== Saved data entries ==

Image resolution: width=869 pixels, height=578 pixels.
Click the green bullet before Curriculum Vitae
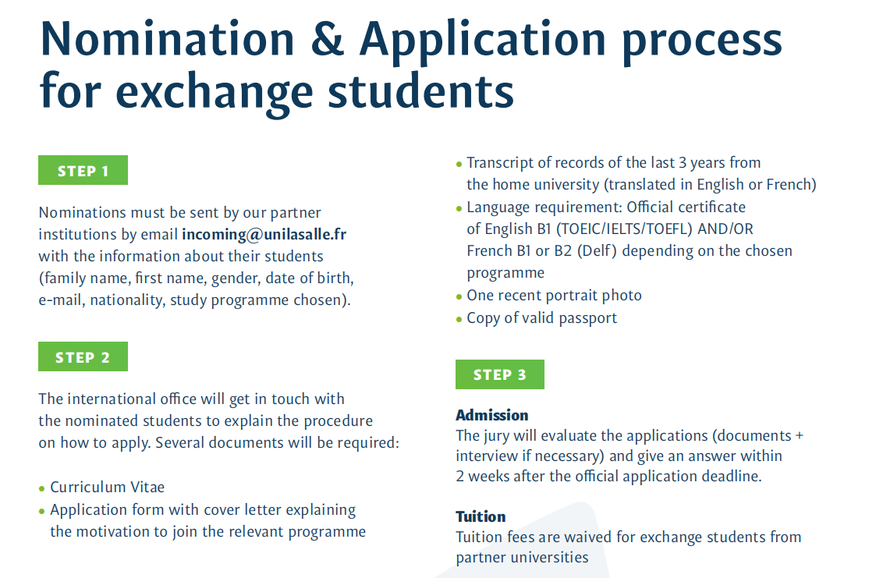click(42, 489)
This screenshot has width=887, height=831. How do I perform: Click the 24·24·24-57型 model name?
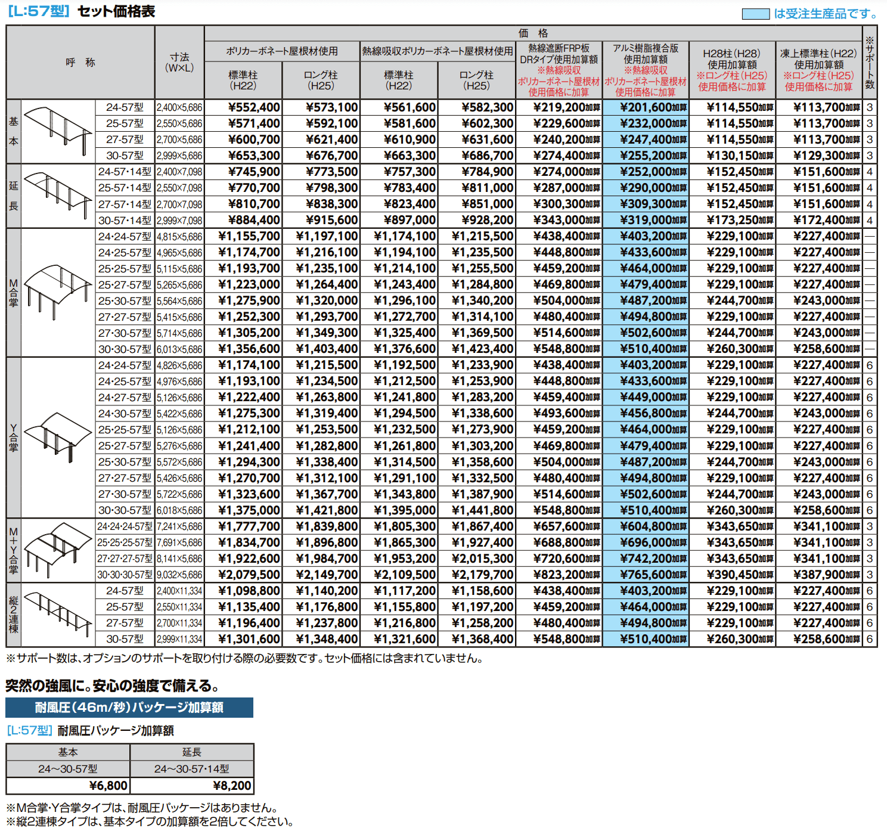tap(125, 526)
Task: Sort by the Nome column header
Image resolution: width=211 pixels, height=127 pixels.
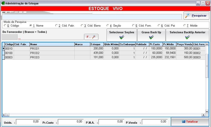Action: pyautogui.click(x=52, y=44)
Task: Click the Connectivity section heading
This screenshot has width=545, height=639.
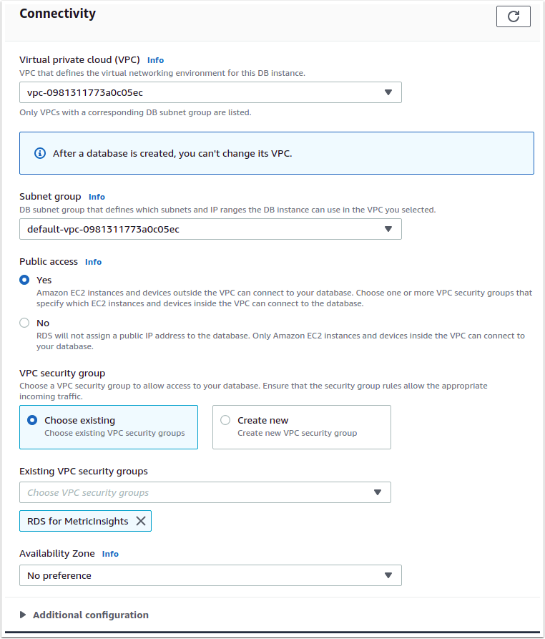Action: [57, 14]
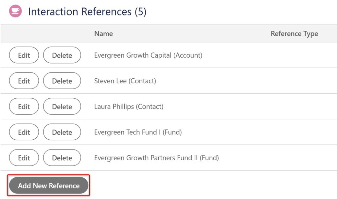
Task: Delete the Evergreen Tech Fund I reference
Action: click(x=62, y=132)
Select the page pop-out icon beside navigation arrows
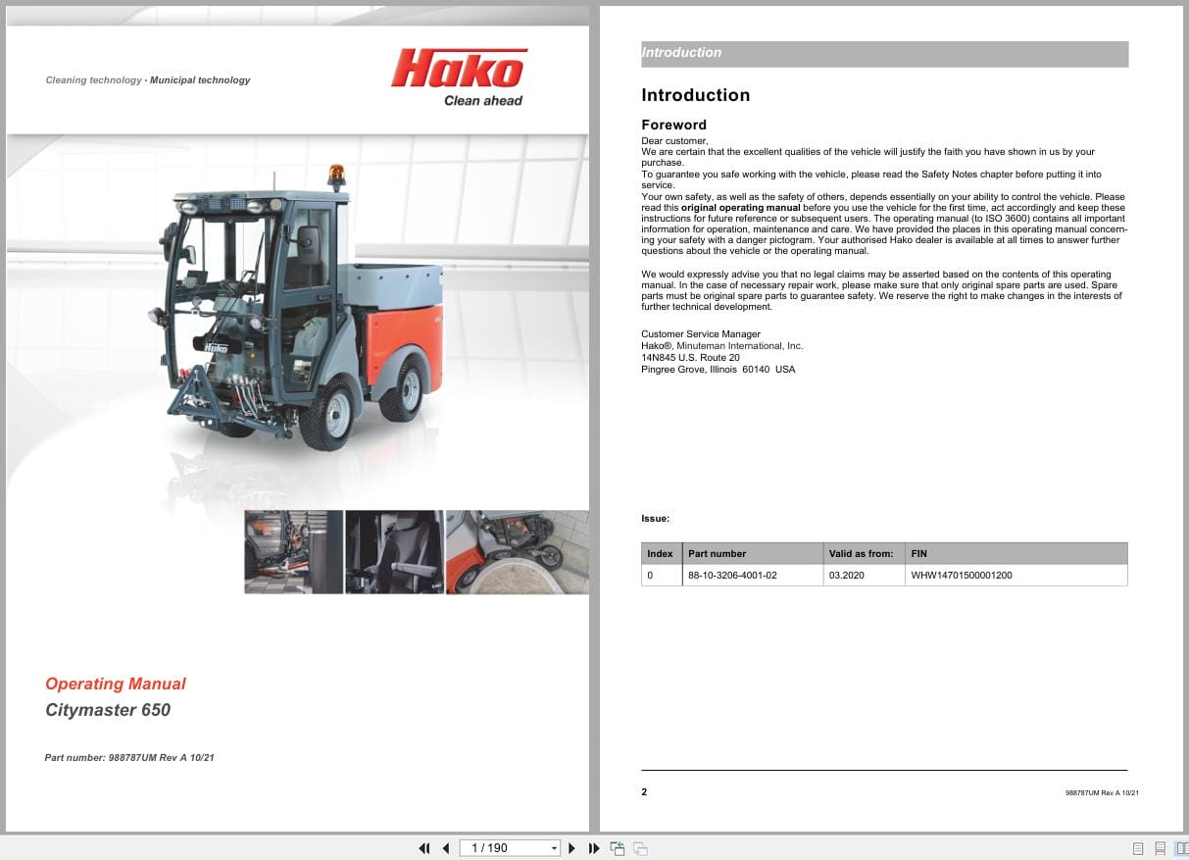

== PROBLEM TO SOLVE ==
Print the data above exactly; drop every picture.

== WORKED SOLUTION ==
Image resolution: width=869 pixels, height=578 pixels.
Click the green bullet before Curriculum Vitae
click(42, 489)
This screenshot has width=887, height=831. How do I perform: Click the 24·24·24-57型 model name?
tap(125, 526)
Task: Sort by the Nome column header
Image resolution: width=211 pixels, height=127 pixels.
Action: pyautogui.click(x=52, y=44)
Task: Click the Connectivity section heading
This screenshot has width=545, height=639.
Action: [57, 14]
Task: Delete the Evergreen Tech Fund I reference
Action: click(x=62, y=132)
Select the page pop-out icon beside navigation arrows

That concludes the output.